Five of the latest infections are in the remote Indigenous community of Robinson River, while the other three are in Katherine, about 320 kilometres south of Darwin.
They take the NT’s latest virus outbreak to 19 cases.
“They are all Aboriginal Territorians,” Chief Minister Michael Gunner said.
He again urged Territory residents to get vaccinated against the virus.
“I fear it will take lives in the Territory before the year is out. Please, please don’t let it be your life – the vaccine is your best defence,” he said.
The new infections at Robinson River, 1000 kilometres south-east of Darwin, are all household contacts, bringing the total number of cases in the community of 350 to six.
They include the infant girl, a 13-year-old girl and a 21-year-old woman. Two men aged 23 and 29 are also infected.
The sixth new case is a 36-year-old man in Katherine, who is a household contact of the other 10 cases diagnosed in the town. Mr Gunner’s office confirmed two more cases – two Katherine women aged 21 and 38, both household contacts of existing cases – after Wednesday’s briefing.
They come after Labor senator Malarndirri McCarthy revealed that the nine people confirmed with the virus in the area on Tuesday were all members of her family.
All of Wednesday’s cases are either at or being moved to the Centre for National Resilience at Howard Springs to quarantine.
“The situation in Robinson River and Katherine is serious,” Mr Gunner said.
“We know how quickly Delta can spread within households and we can’t be sure yet that it hasn’t spread further into the [two] communities or wider in the territory.”
Health authorities have urged everyone in Robinsons River to get tested for the virus – and apologised after some people were turned away in from testing in Katherine on Tuesday.
“This is a huge challenge,” Mr Gunner said.
- See all of the NT’s virus exposure sites here
Deputy chief health officer Charles Pain said the NT’s health system was already under strain. One COVID patient is on oxygen in hospital in Darwin, while medical facilities in Katherine have been listed as exposure sites.
“I wish to make an appeal to community – we need your help to prevent those admissions to hospital,” he said.
“We must get vaccinated at higher levels to avoid the health system being put under unacceptable and potentially unsustainable pressure, so I do not want to sugarcoat that. That is a significant risk.”
The latest outbreak in the Top End started on Monday when a 30-year-old woman – Senator McCarthy’s sister – and a 43-year-old man were reported as infected on Monday.

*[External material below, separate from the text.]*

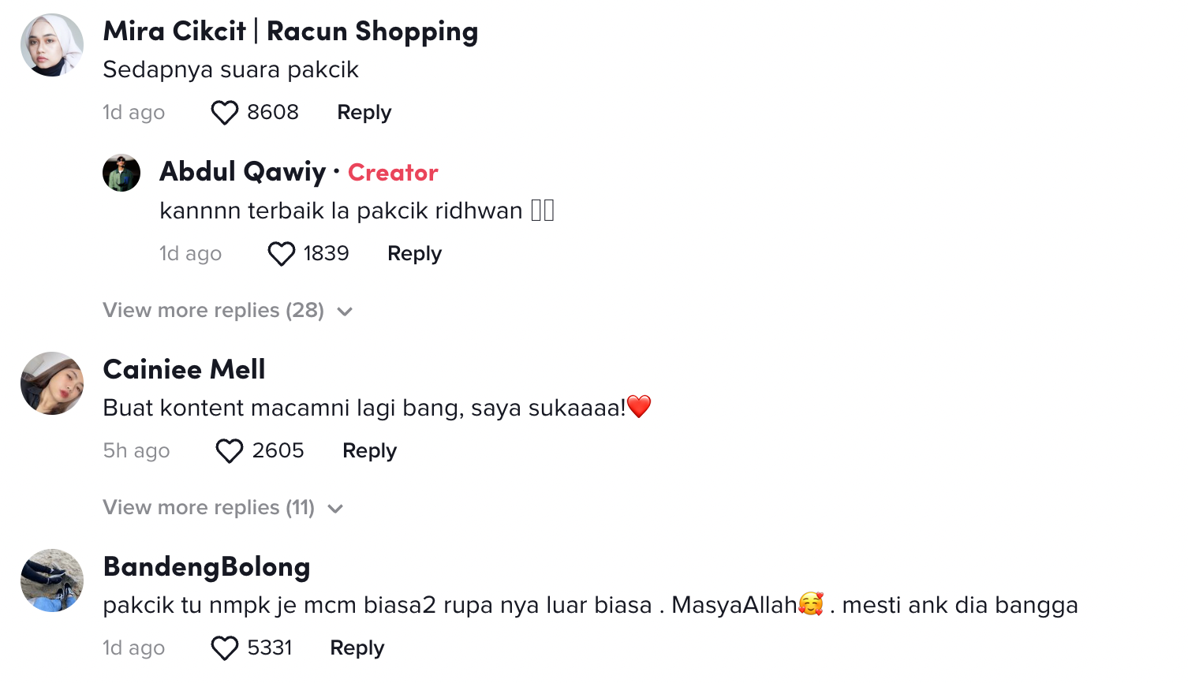Open Abdul Qawiy's avatar
Image resolution: width=1188 pixels, height=683 pixels.
pos(121,173)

The woman, who is unvaccinated, had travelled from Katherine to Robinson River, where she was diagnosed with the virus. It was the first case reported in a remote NT Aboriginal community.

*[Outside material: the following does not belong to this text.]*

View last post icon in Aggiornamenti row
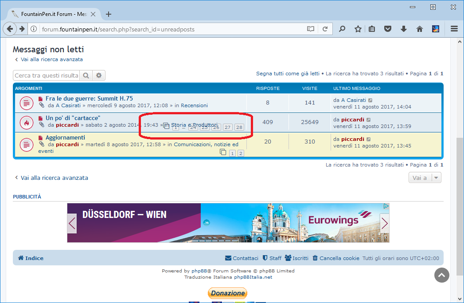This screenshot has height=303, width=464. (369, 139)
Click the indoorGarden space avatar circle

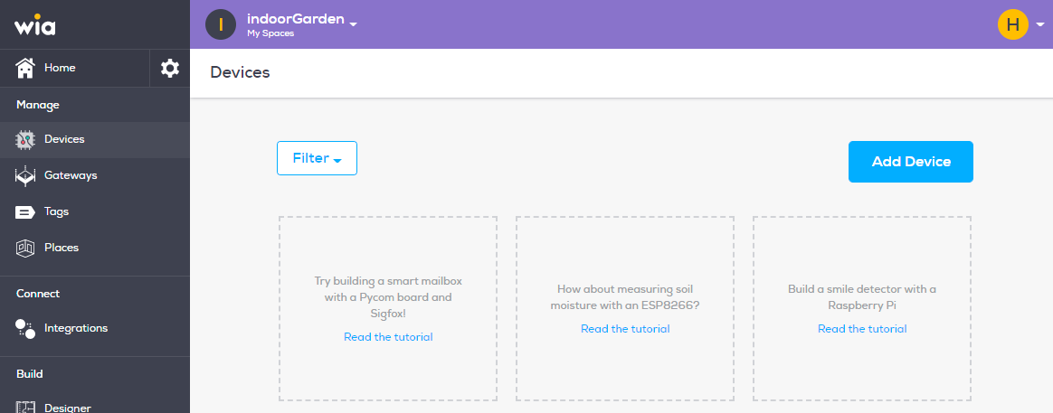221,24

On Wednesday, Senator McCarthy said she had spoken to some of her cousins in Katherine and they were all double vaccinated.
“There was definitely no hesitancy [about getting the vaccine],” she told the ABC.
But more needed to be done to counter negative attitudes towards getting the jab, the senator added, pointing to messaging in First Nations languages.
Overcrowded housing and low vaccination rates trouble many Indigenous communities across the NT, with reports some homes in Robinson River have 20 occupants.
Mr Gunner said it was likely but not confirmed that the cluster was linked to the NT’s first community transmission outbreak, which was triggered several weeks ago by a woman who unlawfully travelled to the NT from Cairns after visiting Victoria.
Genomic testing results to confirm this are due on Thursday.
Greater Katherine and Robinson River were plunged into a three-day lockdown on Monday night.
That has since been extended in Katherine until Monday, with a territory-wide order to wear face masks in most public areas.